Natalie Babbitt
Biography
Natalie Babbitt
I was born and raised in Ohio. During my childhood, I spent most of my time drawing and reading fairy tales and myths. My mother, an amateur landscape and portrait painter, gave me art lessons. She always made sure I had enough paper, paint, pencils, and encouragement. I grew up wanting only to be an illustrator. I studied art at Laurel School in Cleveland and at Smith College.
Right after graduation, I married Samuel Fisher Babbitt, an academic administrator.
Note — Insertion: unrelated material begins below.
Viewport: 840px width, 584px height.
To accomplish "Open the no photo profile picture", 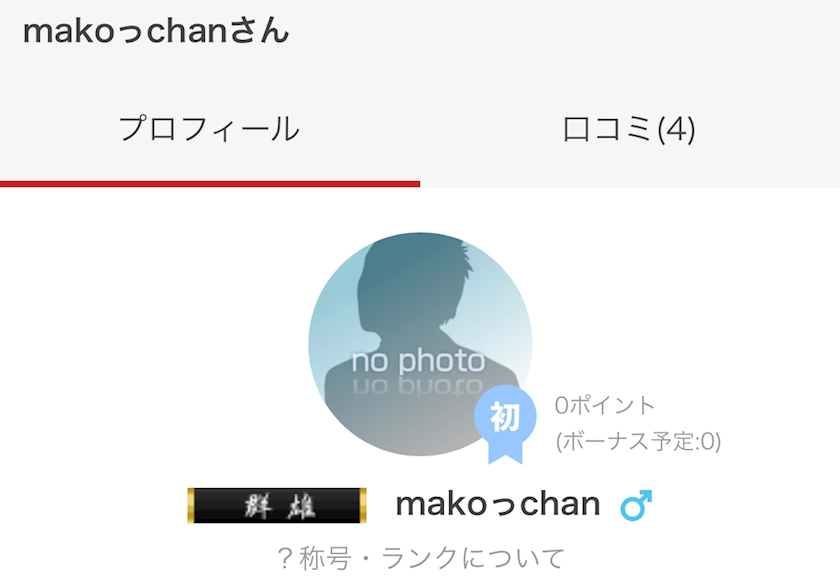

I spent the next ten years in Connecticut, Tennessee, and Washington, D.C., raising our children, Christopher, Tom, and Lucy.
My husband took time out from his academic career to write a novel and discovered that he didn't enjoy the long, lonely hours that writing demanded. My sister produced a comic novel, which required substantial rewriting. I learned three valuable things from observing my husband's and sister's forays into the writer's world: You have to give writing your full attention. You have to like the revision process. And you have to like to be alone. But it was years before I put any of this to good use.
In 1966, my husband and I collaborated on a children's book called The Forty-ninth Magician -- he wrote it and I illustrated it. With encouragement from our editor at Farrar, Straus & Giroux, I continued producing children's books even after my husband became too busy to write the stories.
I write for children because I am interested in fantasy and the possibilities for experience of all kinds before the time of compromise. I believe that children are far more perceptive and wise than American books give them credit for being.